31 March 2022

Gareth Southgate: England will have to be close to perfect to win World Cup

31 March 2022

Gareth Southgate heads into Friday’s World Cup draw believing England can win the tournament – but admits they will have to be “close to perfect” to triumph in Qatar.

Confidence, experience and belief have all grown in the Three Lions squad thanks to the run to the semi-finals at the 2018 World Cup and reaching the final of Euro 2020 last summer.

Southgate accepts his team are “there to be shot at” but that they have a right to rate their chances.

He said: “We have said to the team this week, ‘if we can get to a semi-final, we can get to a final, and we did. If we can get to a final, we can win’. That’s clear.

“To do that is incredibly difficult and we’ll have to be as close to perfect as can be.

“That’s the challenge for us, not just when we get to Qatar, because we’ve got to be in the right condition, even before that. That’s what we’ve got to work towards every day we’re together.

“We know we’ve had consistent performances over a three, four-year period and we are one of the teams – I think there are a few – that could win this tournament.”

We've definitely got respectability and I think we will be a team other teams wouldn't look forward to playing

England are in pot one alongside the other highest-ranked six nations in the draw plus hosts Qatar.

Dangers lurking in pot two include Holland, Germany and Croatia, while a meet-up with Scotland or Wales is not out of the question, with those two nations grouped with Ukraine as one placeholder in pot four.

Asked how other teams might feel about facing England, Southgate said: “We’ve definitely got respectability and I think we will be a team other teams wouldn’t look forward to playing.

“But that’s a double-edged sword though because some teams are going to prepare differently for you.

“You’re there to be shot at and they are going to have a specific way of playing to try and stop you, but some will be a little bit fearful of you and might allow you more of the game, so from our point of view, what really matters is how it makes us feel about ourselves.”

The tournament is the first in the Middle East, which excites the traveller in Southgate, and while the compact nature of the venues makes moving around easy for fans, there are aspects that concern the England boss from a player preparation point of view.

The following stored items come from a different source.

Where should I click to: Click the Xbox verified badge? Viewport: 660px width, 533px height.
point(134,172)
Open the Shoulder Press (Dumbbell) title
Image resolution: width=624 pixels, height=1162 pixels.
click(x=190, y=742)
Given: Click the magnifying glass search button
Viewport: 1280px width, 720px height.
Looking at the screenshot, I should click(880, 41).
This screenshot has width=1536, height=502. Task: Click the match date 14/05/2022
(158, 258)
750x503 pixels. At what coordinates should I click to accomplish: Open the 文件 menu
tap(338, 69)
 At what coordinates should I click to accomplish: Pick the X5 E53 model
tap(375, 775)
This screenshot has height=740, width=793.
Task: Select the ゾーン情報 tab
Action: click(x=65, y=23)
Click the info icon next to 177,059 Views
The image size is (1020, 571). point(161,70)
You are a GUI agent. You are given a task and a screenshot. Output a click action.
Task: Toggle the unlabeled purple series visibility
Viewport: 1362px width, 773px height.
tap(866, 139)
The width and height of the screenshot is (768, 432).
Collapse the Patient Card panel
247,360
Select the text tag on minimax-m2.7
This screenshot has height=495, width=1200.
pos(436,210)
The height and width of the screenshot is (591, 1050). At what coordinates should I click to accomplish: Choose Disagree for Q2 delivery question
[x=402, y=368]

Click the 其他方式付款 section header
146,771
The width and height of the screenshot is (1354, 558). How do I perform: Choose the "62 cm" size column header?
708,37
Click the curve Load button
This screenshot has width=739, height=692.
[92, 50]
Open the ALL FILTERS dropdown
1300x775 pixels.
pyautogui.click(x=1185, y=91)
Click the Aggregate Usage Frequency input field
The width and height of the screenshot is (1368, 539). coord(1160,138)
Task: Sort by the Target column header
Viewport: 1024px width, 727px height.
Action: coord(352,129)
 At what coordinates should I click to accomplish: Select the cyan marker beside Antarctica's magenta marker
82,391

“The ‘watch out’ for us is you don’t even move hotel the night before the game, so how do you switch the mindset from, ‘this is just another training day’ to that feeling when you go on the road and think, ‘OK, it’s match day tomorrow, we’re into a different hotel’, because that does actually switch the players’ minds,” he said.

“So we’re going to perhaps have to consider those aspects of it to make sure it’s not just a long continual.”